The first defendant was employed by the plaintiff between September 2003 and 30 March 2010 or thereabouts.
Between 18 May 2004 and the time of his dismissal on 30 March 2010, or thereabouts, he served as the "Machine Maintenance Manager" of the plaintiff, in the Machine Maintenance Department at the plaintiff's Penrith plant. In that position, he was responsible for the maintenance and repair of plant and equipment.
The evidence adduced at the final hearing, today, demonstrates that, between 17 January 2006 and 16 March 2010 or thereabouts, the first defendant, acting in concert with his wife (the second defendant), caused the plaintiff to pay a total of $917,699 to a business name registered with ASIC in the name his wife. Through that business name, "NBL Engineering Services" ("NBL"), they induced the plaintiff to pay that sum of money for goods not supplied, and services not rendered, to the plaintiff.
The defendants' dishonest conduct came to the plaintiff's attention on 16 March 2010 when the first defendant, claiming to be responding to rumours of rorting circulating on the workshop floor, made a disclosure to his immediate superior, within the plaintiff, of his connection with NBL.
Officers of the plaintiff and its accountants interviewed both the defendants on 25 March 2010. Transcripts of their interviews were recorded, and have been admitted into evidence today.
In their interviews, the defendants maintained that NBL had supplied goods and services to the plaintiff as invoiced, and they made representations of fact about the conduct of NBL's business. Those representations led, not unnaturally, to further enquiries on the part of the plaintiff.
In a number of respects, not necessary to detail, the representations made by the defendants have been demonstrated to be false.
The evidence of the plaintiff is to the effect that the defendants' assertions that goods and services were supplied to the plaintiff, as invoiced, cannot be verified independently of the defendants. The defendants' assertions are of a nature which, despite the best endeavours of the plaintiff to expose them to critical scrutiny, appears to be unverifiable.
The first defendant's modus operandi, within the administrative structure of the plaintiff, demonstrates an awareness of weaknesses in the security system of the plaintiff then in place. He personally procured NBL's registration with the plaintiff as a supplier. He personally generated an internal requisition for work, and caused the plaintiff to issue a purchase order, in favour of NBL.
Between 23 March 2006 and 1 March 2010 or thereabouts the defendants caused "NBL" (themselves by another name) to submit 151 tax invoices to the plaintiff for payment. As an officer of the plaintiff the first defendant, personally, approved those invoices for payment.

********

JOBS:
a – Duplicate the court judgment excerpt from "In their interviews, the" up to and including "to be false.".
b – State whether each statement agrees with the court judgment excerpt. Answer yes or no, and quote the words that decide it. (i) Officers of the plaintiff and its accountants interviewed both defendants on 25 March 2010. (ii) NBL submitted 200 tax invoices to the plaintiff for payment. (iii) The first defendant personally approved the invoices for payment.
c – Carry the court judgment excerpt further, starting after its last sentence.
The data that follows comes from a separate source.

DATA:
********

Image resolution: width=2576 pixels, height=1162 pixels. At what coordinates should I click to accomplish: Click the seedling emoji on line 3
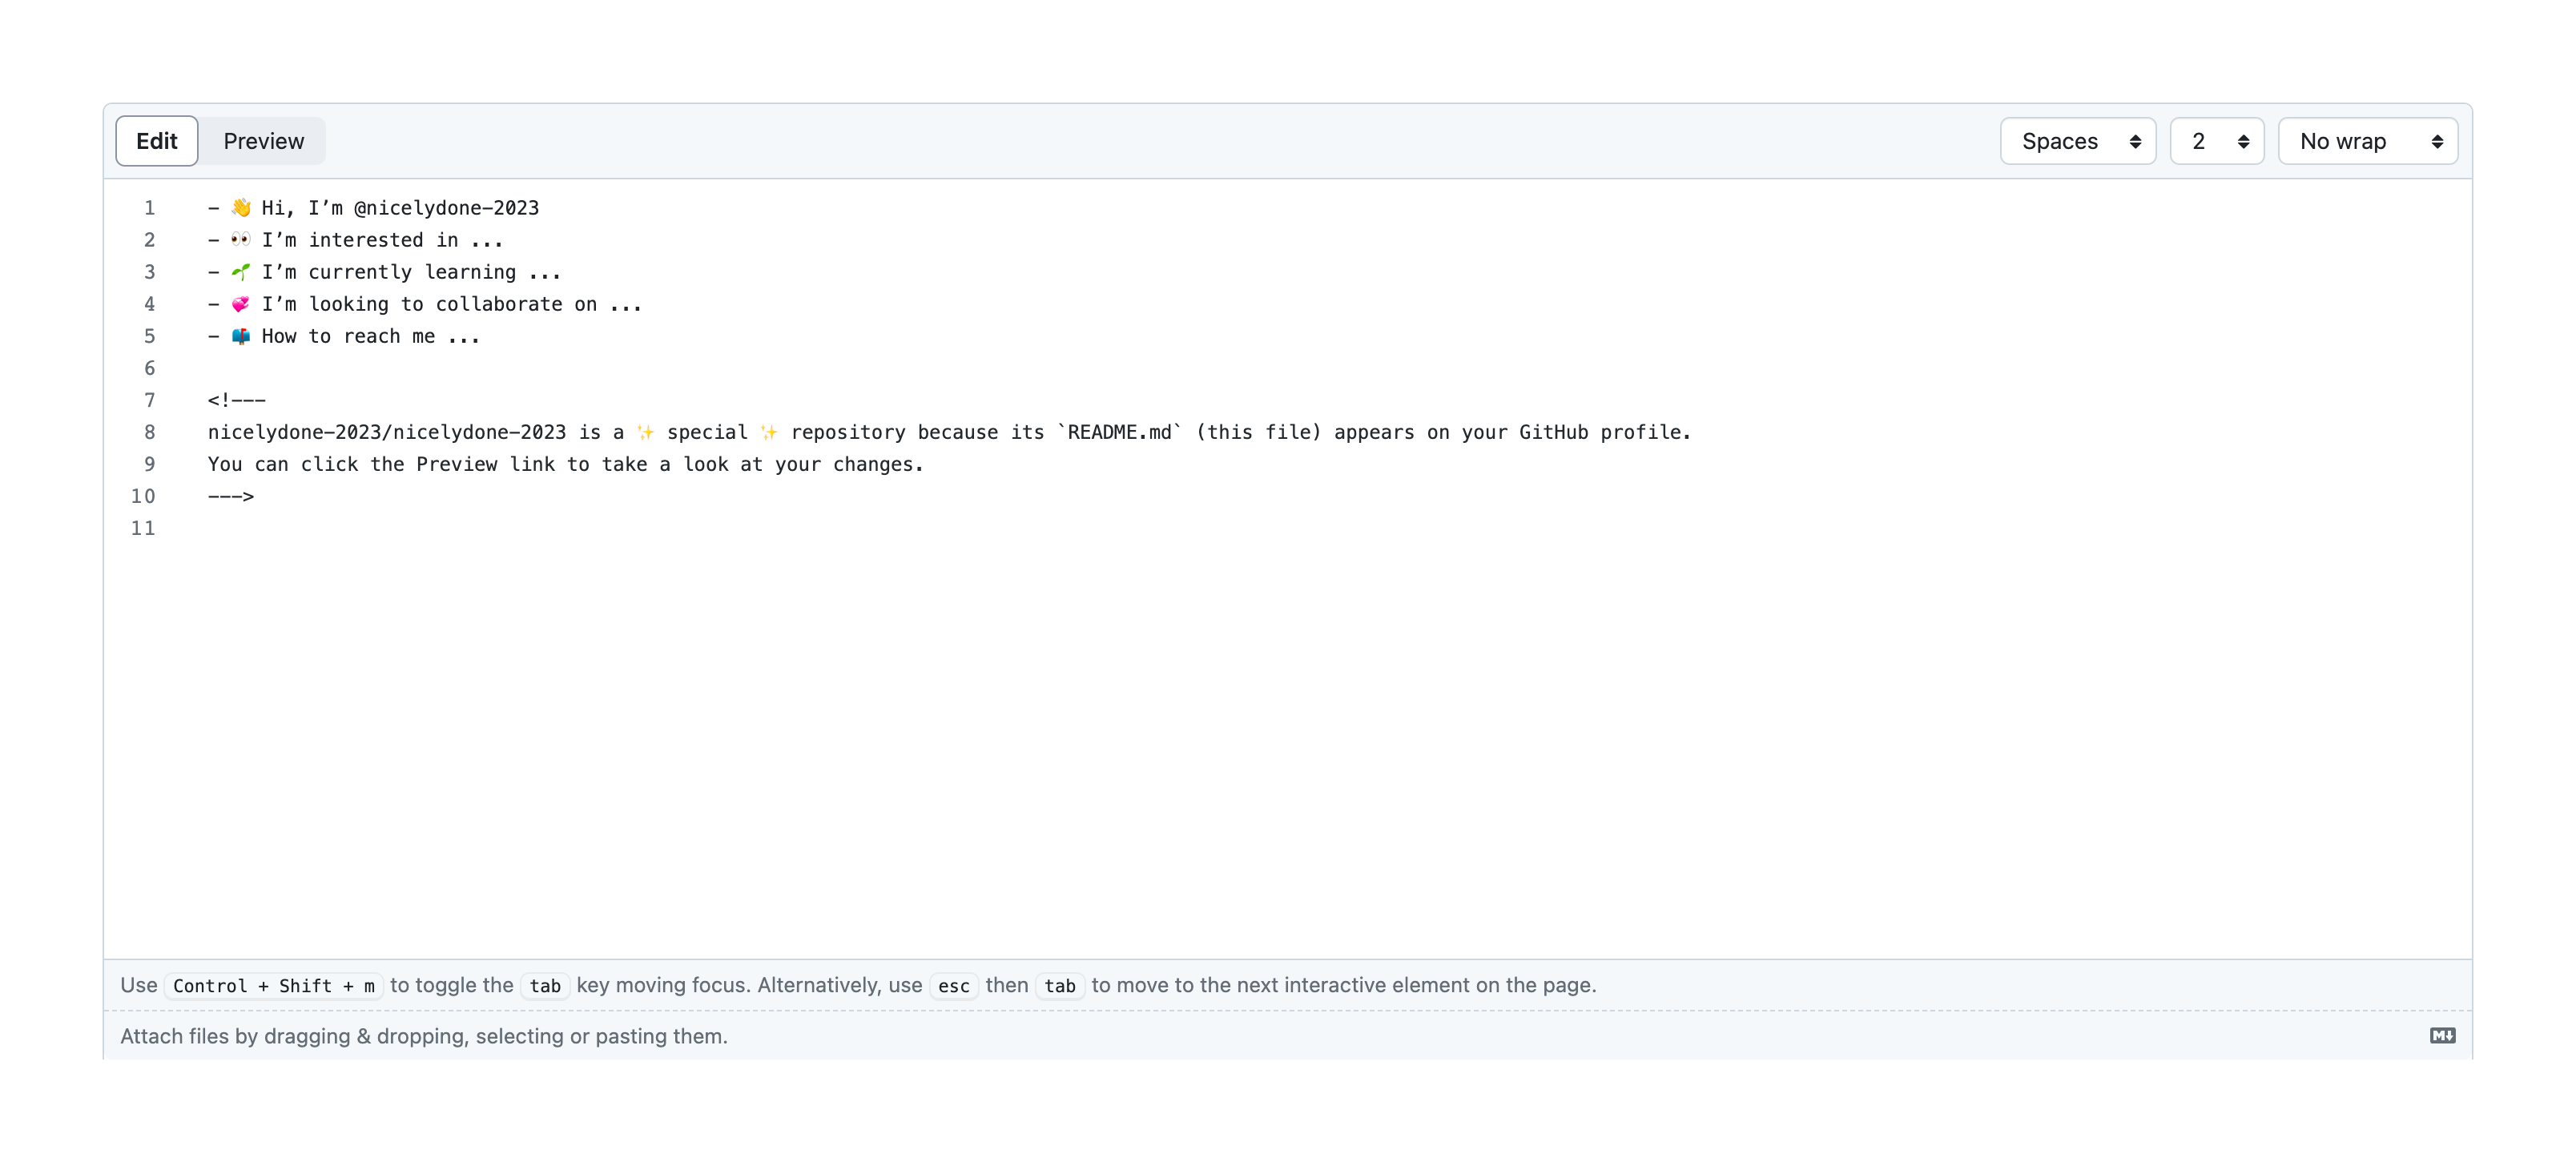(241, 272)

********

TASK ANSWERS:
a –
In their interviews, the defendants maintained that NBL had supplied goods and services to the plaintiff as invoiced, and they made representations of fact about the conduct of NBL's business. Those representations led, not unnaturally, to further enquiries on the part of the plaintiff.
In a number of respects, not necessary to detail, the representations made by the defendants have been demonstrated to be false.

b –
(i) Yes: "Officers of the plaintiff and its accountants interviewed both the defendants on 25 March 2010."
(ii) No: "to submit 151 tax invoices to the plaintiff for payment"
(iii) Yes: "the first defendant, personally, approved those invoices for payment."

c –
The tax invoices of NBL disclose no connection between the defendants and NBL. The only address for NBL recorded in the invoices is a post office box. The only contact numbers for NBL are a mobile phone number and, sometimes, a fax number. The items of work allegedly done, and the goods allegedly supplied, are described in the invoices in terms that are so generic that they cannot be corroborated or investigated independently of the defendants.
The documentation of NBL submitted to the plaintiff is in a form that bears some similarities with documentation produced by the defendants, in the course of the plaintiff's investigations of NBL, said to represent the provision of goods by NBL's principal supplier, a company named "Lyal Investments Pty Ltd".
The plaintiff's investigations have revealed that there is a company of that name, but it has never had a connection with the defendants and documentation produced by the defendants, supposedly from the company, records a false ABN number.
THE PLAINTIFF'S CLAIMS FOR RELIEF
The case the plaintiff seeks to make has been set out in detailed outline submissions which have, for convenience, been marked as "exhibit P2". Leaving aside a few clerical errors, the case sought to be made out by the plaintiff in those written submissions has been made out.
The plaintiff pleads entitlements to relief against the defendants which invoke Common Law, Equitable and statutory jurisdiction. It is not necessary to deal with them all.
The case can be appropriately dealt with by reference to the plaintiff's claims at Common Law and in Equity.
In a case such as the present, where: (a) the wrongful conduct alleged against the defendants is in substance a misappropriation of property; (b) that property takes the form of money; and (c) the relief claimed is not proprietary in nature, but is limited to a claim for a money judgment, quantification of the amount of any judgment, according to the imperatives of the different jurisdictions, may be similar.
That is so, notwithstanding the customary focus of the Common Law jurisdiction on an assessment of the relief to be granted at the time the cause of action accrues (Johnson v Perez (1988) 166 CLR 351 at 355-356, 367, 371 and 380), and the contrasting focus of the Equity jurisdiction on an assessment of the relief to be granted at the time orders are to be made: Greater Pacific Investments Pty Ltd (In Liq) v Australian National Industries Ltd (1996) 39 NSWLR 143 at 154B; Youyang Pty Ltd v Minter Ellison Morris Fletcher (2003) 212 CLR 484 at 500-502 [38]-[44] and 504 [50].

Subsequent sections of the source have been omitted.